Setelah terdiam sejenak, dengan nafas terengah-engah, kak Feri mulai mengayun-ayunkan tubuhku ke atas dan ke bawah, menyesuaikan dengan masuk keluarnya batang penisnya yang kini sudah bergerilya di balik jubah panjangku.
”Oooh… Eemmmh… Aaaaw… Ssssshh…” gesekan-gesekan yang ditimbulkan membuatku melayang. Terasa begitu nikmat, seperti dua permukaan karet basah yang saling bergesekan.
Sejak awal, aku terus digendong Kak Feri. Aku hanya bisa pasrah sambil memegang jubah panjangku agar tak menghalangi kemaluan kak Feri. Jilbabku sudah kotor oleh lumut, jubahku pun sudah kusut tak karuan. Tapi aku tak peduli. Bunyi cepakan dari kemaluanku yang menjepit penis kak Feri semakin membuatku terangsang hebat.
”Ccpak.. Ccpak.. Ccpak…! Plokk.. Plokk.. Plokk…!” Semakin lama semakin nikmat, apalagi saat kak Feri mulai mempercepat goyangannya.
“Hhah… Hhahhh... Eemmmh…” Kak Feri mulai meracau, sedangkan aku…
“Kak, aku pipis lagi…!” jeritku sambil memeluk erat pundaknya. Aku pun orgasme… ”Ccrrrt.. Ccrrrt.. Ccrrt..” tubuhku lemas, sementara kak Feri masih terus menggenjot batangnya yang terasa semakin panas di dalam memekku.
“Ayo, kak. Ayo keluarin di dalam punyaku…” kuberi dia semangat.
Dengan muka merah padam, kak Feri pun menggeram. “Hhahhh.. Eemmmh… Aaaaaarrgggghhhh…!!!!″ Ccrooot… Ccrooot... Ccroooot…!!! Tiga kali semburan hangat kurasakan di dalam memekku.
Kak Feri pun menghentikan goyangannya hingga kakiku kini bisa menginjak lantai. Perlahan jubahku menjuntai ke bawah sampai mata kakiku, menutupi lagi tubuhku yang sudah setengah telanjang. Sementara kontol kak Feri berangsur-angsur lemas dan keluar dengan sendirinya dari lubang pipisku.
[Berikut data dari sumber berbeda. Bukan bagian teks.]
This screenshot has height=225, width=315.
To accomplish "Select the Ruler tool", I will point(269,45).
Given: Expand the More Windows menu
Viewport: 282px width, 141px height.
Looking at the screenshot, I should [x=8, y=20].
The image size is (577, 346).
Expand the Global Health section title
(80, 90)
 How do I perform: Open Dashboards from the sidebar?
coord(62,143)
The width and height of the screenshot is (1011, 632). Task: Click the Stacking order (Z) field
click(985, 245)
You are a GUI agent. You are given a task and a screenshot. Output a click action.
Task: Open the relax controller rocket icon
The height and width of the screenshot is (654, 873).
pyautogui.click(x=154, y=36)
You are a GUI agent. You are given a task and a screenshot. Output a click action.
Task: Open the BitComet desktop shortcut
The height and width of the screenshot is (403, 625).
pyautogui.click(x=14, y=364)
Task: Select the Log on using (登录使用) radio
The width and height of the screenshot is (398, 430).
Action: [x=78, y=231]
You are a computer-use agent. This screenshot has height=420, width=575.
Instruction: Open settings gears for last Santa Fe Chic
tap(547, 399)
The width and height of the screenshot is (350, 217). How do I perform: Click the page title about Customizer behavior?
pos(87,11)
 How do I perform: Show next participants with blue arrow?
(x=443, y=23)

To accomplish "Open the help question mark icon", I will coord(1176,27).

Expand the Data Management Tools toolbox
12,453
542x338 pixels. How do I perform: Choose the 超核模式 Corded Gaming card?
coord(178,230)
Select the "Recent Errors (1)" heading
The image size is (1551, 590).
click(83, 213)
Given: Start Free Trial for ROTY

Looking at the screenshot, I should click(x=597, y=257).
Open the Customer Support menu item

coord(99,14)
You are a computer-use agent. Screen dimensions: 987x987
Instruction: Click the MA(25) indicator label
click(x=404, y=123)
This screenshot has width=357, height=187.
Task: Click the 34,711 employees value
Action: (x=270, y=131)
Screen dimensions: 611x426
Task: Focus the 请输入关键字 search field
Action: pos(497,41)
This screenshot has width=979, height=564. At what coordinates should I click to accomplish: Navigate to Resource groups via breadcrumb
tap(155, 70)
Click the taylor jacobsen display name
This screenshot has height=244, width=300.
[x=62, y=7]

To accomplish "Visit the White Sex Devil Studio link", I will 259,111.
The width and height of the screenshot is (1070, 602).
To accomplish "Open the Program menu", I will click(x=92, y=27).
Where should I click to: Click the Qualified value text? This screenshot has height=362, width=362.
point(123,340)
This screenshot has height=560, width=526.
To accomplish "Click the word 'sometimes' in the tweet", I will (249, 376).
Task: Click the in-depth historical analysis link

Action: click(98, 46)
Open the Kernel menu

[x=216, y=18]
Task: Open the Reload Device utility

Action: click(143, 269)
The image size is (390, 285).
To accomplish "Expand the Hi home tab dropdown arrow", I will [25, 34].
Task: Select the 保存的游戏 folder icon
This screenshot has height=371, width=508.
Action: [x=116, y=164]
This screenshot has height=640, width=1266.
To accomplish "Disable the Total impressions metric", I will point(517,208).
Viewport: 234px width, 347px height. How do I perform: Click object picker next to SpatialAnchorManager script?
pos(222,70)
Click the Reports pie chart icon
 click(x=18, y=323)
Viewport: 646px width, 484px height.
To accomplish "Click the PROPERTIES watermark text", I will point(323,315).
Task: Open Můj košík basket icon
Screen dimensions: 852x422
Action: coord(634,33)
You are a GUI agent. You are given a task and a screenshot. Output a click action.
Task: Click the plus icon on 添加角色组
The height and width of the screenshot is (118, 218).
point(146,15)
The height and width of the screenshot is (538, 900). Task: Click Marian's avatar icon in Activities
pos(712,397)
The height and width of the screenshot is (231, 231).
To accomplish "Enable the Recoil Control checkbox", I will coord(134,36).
“Kak Feri janji akan bertanggung jawab kalau aku hamil?” tanyaku sambil memeluk tubuhnya.
“Aku janji, ukhti…” jawabnya terengah-engah.
Waktu menunjukkan jam setengah lima sore, saat langit mulai menghitam. Toilet dan bekas gesekan jilbabku di tembok berlumut itu menjadi saksi bisu percintaanku dengan kak Feri.